- [TEXT SEGMENT]
※ ※ ※
The Easiest Way To Invest On The Stock Market With Minimum Hassle

Written by Julie Brownlee on February 15th, 2016

The Easiest Way To Invest On The Stock Market With Minimum Hassle

For many new investors, the very idea of dealing with a stockbroker and buying individual shares is nerve racking, if not downright scary.

If this is the situation you find yourself in, what if you could invest on the stock market without having to deal with a stockbroker?

And what if you could invest on the stock market without the need to pick individual shares?

This is where unit trusts come in.

You can invest in these funds without using the services of a stockbroker or picking individual shares.

And not only are these investments easy to understand, they’re incredibly easy to invest in and affordable!

So are unit trusts the right investment for you?

Let’s take a closer look and find out…

 

What Exactly Are Unit Trusts?
※ ※ ※
- [RECORDS PROVIDED]
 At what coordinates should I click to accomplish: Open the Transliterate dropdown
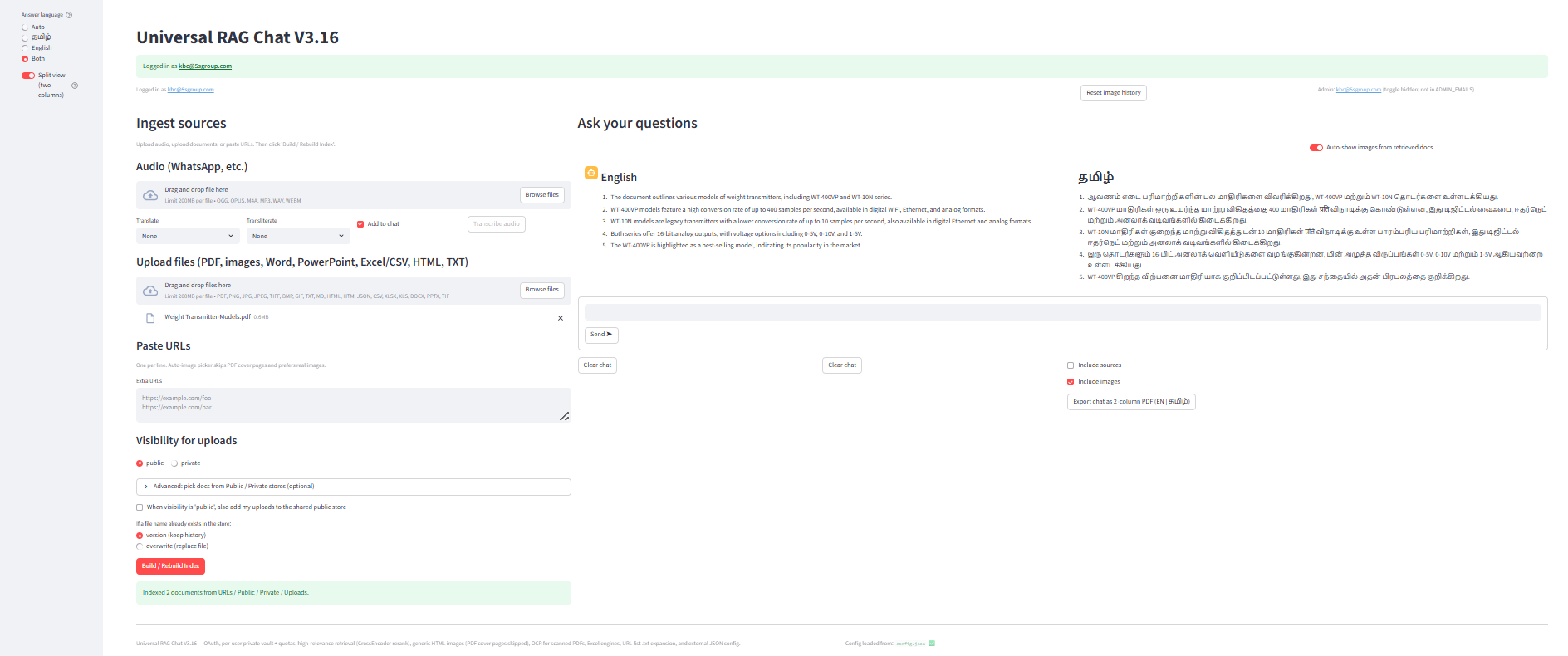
※ ※ ※
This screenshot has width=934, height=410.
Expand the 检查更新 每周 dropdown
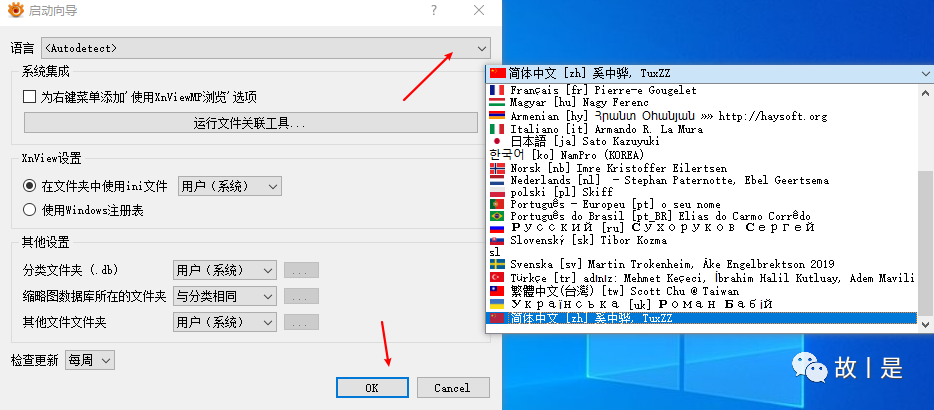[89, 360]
※ ※ ※
- [TASK TO CARRY OUT]
From the piece on investing in unit trusts, transcribe the stretch from "This is where" through "investment for you?". The entries have no role here.

- [RESULT OF THE TASK]
This is where unit trusts come in.

You can invest in these funds without using the services of a stockbroker or picking individual shares.

And not only are these investments easy to understand, they’re incredibly easy to invest in and affordable!

So are unit trusts the right investment for you?